Saturday 24 January 2015

WHEN NOVEMBER RAIN


Namanya, Lativah Wulandari

Keesokan harinya, penulis memberanikan diri untuk menyapa Ieva. Pagi-pagi sekali penulis sudah bangun. Pertama kali bangun, ingatan penulis cuma satu orang Ieva. Penulis lantas mengirimkan pesan menyapa.
"Selamat pagi Ieva. Sudah bangun belum?," sapa penulis yang masih di atas kasur.
Setelah mengirimkan pesan, penulis segera beranjak shalat subuh. Selepas itu, penulis lihat HP tak kunjung ada balasan dari Ieva. Khawatir masih tidur, penulis menelpon nomor HP-nya dan seketika diangkat.
"Katanya semalam pagi-pagi ini harus sudah berangkat ke kampus, jadi aku membangunkanmu," ucap penulis agak khawatir Ieva marah.
Ieva tak kunjung bersuara. Tetapi telpon diangkat. Penulis memberanikan diri bicara lagi.
"Bangun gih nduk, sudah mau siang ini," ucap penulis pelan-pelan sembari berharap Ieva segera menyahut dan bangun.
Tiba-tiba telpon itu terputus tanpa adanya suara jawaban dari Ieva. Penulis re-call tetapi tak dingkat.
"Paling dia tidur lagi," gumam penulis dalam hati.
Penulis segera membuka laptop, mengirimkan hasil koreksi karya ilmiah Ieva tadi malam yang penulis anggap telah selesai. Setelah dikirim, segera penulis mengabarkannya kepada Ieva yang penulis anggap masih lelap dalam mimpinya, padahal jam sudah menunjukkan pukul 07.00 WIB.
"Va, koreksiannya udah aku kirim barusan. Nanti kalau sudah diterima berikan kabar yah. Bangun dong," pesan penulis sembari menitipkan senyuman.
Tak lama setelah itu, penulis tertidur pula. Cuaca hujan membuat sekujur badan kedinginan, lebih-lebih di pagi hari begini. Niat berselimut untuk menghangatkan tubuh, justru malah tertidur pulas.
Pukul 09.00 WIB, penulis sudah bangun kembali. Di luar masih hujan. Penulis memutuskan tuk tak beranjak dari kasur dan berselimut. Penulis lihat HP, di sana sudah ada pesan balasan dari Ieva. Dia meminta maaf karena terlambat membalas pesan tersebut dan menutup telpon tiba-tiba. Ieva mengaku sangat mengantuk karena tak terbiasa begadang. Buntutnya, dia harus terlambat ke kampus karena baru terbangun pukul 07.30 WIB. Merasa terlambat, Ieva memutuskan tak berangkat ke kampus.

Petunjuk Pengerjaan: Lanjutkan cerita di atas tentang penulis dan Ieva, mulai tepat setelah kalimat terakhir yang ditampilkan.

Kumpulan Data:
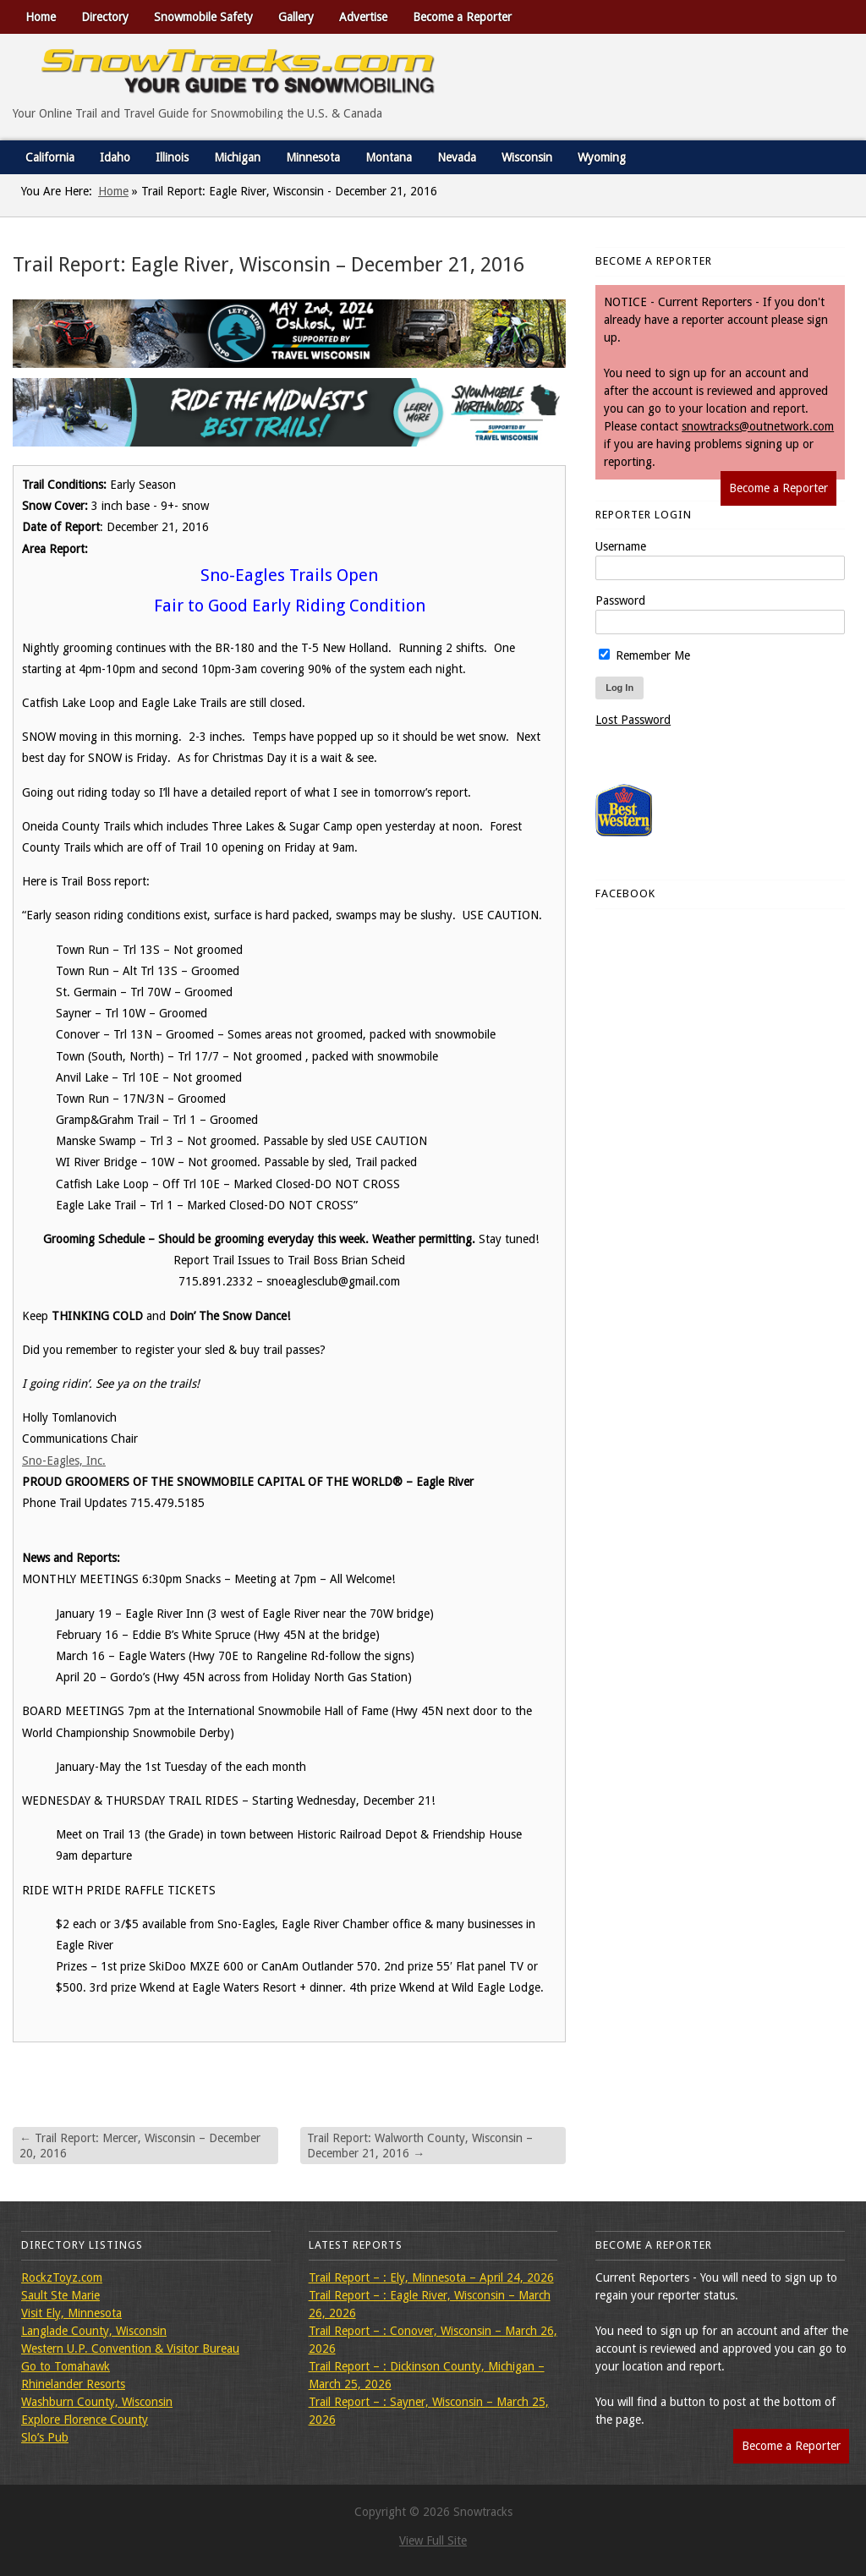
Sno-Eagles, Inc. (64, 1460)
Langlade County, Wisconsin (94, 2331)
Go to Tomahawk (65, 2366)
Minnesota (313, 157)
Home (40, 17)
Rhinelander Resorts (73, 2384)
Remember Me (644, 655)
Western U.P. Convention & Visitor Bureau (130, 2348)
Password (620, 600)
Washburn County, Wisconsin (97, 2402)
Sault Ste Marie (60, 2295)
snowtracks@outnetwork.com (758, 426)
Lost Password (633, 719)
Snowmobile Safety (203, 17)
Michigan (237, 157)
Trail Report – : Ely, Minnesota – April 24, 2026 (431, 2277)
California (49, 157)
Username (620, 546)
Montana (388, 157)
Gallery (296, 17)
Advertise (363, 17)
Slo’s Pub (45, 2437)
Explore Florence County (84, 2419)
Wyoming (602, 157)
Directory (105, 17)
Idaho (115, 157)
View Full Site (433, 2540)
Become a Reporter (462, 17)
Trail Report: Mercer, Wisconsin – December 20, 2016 (139, 2145)
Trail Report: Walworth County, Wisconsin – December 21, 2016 (420, 2145)
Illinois (172, 157)
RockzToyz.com (61, 2277)
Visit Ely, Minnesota (71, 2313)
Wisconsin (527, 157)
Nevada (456, 157)
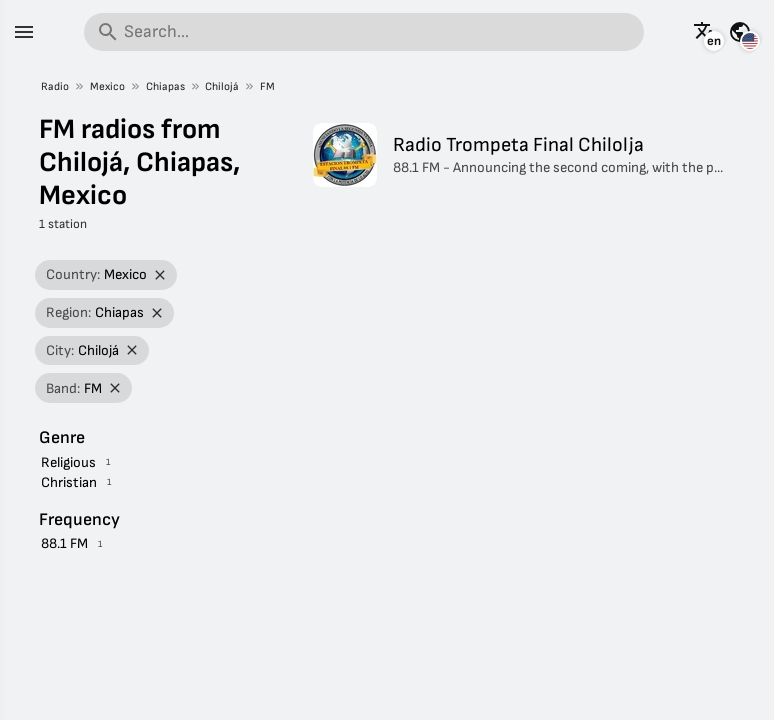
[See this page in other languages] (705, 32)
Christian (69, 482)
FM (267, 86)
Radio (55, 86)
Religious (68, 462)
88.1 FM (64, 543)
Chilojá (222, 86)
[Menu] (24, 32)
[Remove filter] (160, 275)
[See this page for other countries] (740, 32)
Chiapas (165, 86)
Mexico (107, 86)
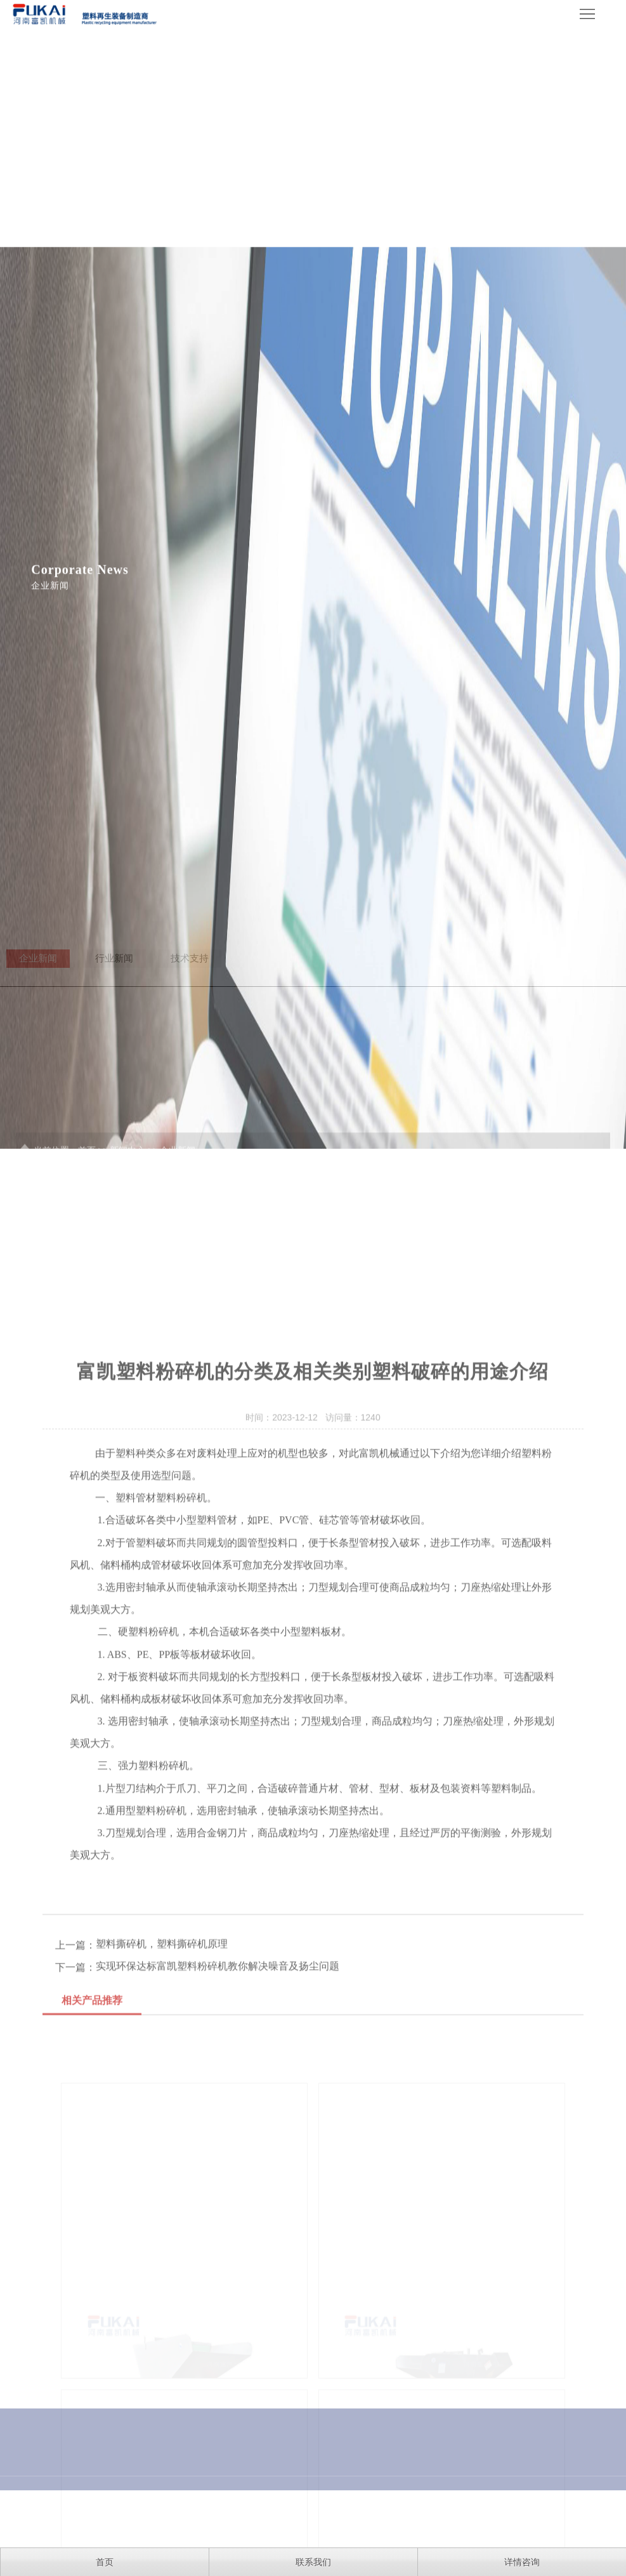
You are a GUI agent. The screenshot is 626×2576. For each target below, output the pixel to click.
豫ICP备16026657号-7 (288, 2520)
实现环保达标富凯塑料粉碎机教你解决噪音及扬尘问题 (217, 2119)
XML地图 (355, 2520)
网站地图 (589, 2520)
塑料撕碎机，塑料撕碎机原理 (162, 2097)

Hasil Akhir:
Mendengar Ieva tak jadi ke kampus, seketika itu pula penulis menelponnya. Terdengar suara Ieva yang masih belum beranjak dari tempat tidurnya. Dia mengakuinya.
Kami pun terlibat perbincangan panjang. Berbagai macam bahan obrolan yang kami perbincangkan, kadang serius, kadang tak serius, dan terkadang pula bercanda-tawa.
Sejak saat itu, jalina komunikasi penulis dengan Ieva terasa semakin mesra. Penulis pun mulai berani menggombalinya. Terkadang, Ieva tampak sebal dan kesal dengan kata-kata gombal yang acap kali penulis lontarkan kepadanya. Namun, Ieva punya senjata tuk menyerang balik penulis dengan julukan yang dia sematkan kepada penulis "Lelaki gagal move on".
Penulis sebenarnya agak cemberut mendengar intrikan itu.
Ya, sedikit cemberut karena penulis sendiri sudah tak merasa menjadi lelaki yang gagal bangkit dari masa lalu yang suram. Bagi penulis, masa itu sudah sirna sejak lama, tepatnya sejak tiga tahun silam. Namun, penulis menduga ada sebab-musababnya mengapa Ieva menegur penulis dengan istilah asing itu kepada penulis.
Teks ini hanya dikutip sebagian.